Reproduce the material verbatim, beginning with the line that contains "Where should I" and continuing through the line that contains "click(x=185, y=192)", both lines included.

_Source material_.
+ + +

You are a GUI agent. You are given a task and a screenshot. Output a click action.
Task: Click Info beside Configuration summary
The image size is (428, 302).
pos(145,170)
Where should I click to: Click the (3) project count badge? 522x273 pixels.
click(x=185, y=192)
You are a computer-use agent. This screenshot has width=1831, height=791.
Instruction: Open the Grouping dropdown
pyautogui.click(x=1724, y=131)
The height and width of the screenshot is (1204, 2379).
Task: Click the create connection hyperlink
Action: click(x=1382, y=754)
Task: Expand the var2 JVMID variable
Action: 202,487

+ + +

_Exercise solution_.
Where should I click to: Click the (3) project count badge? 522x273 pixels.
click(x=185, y=192)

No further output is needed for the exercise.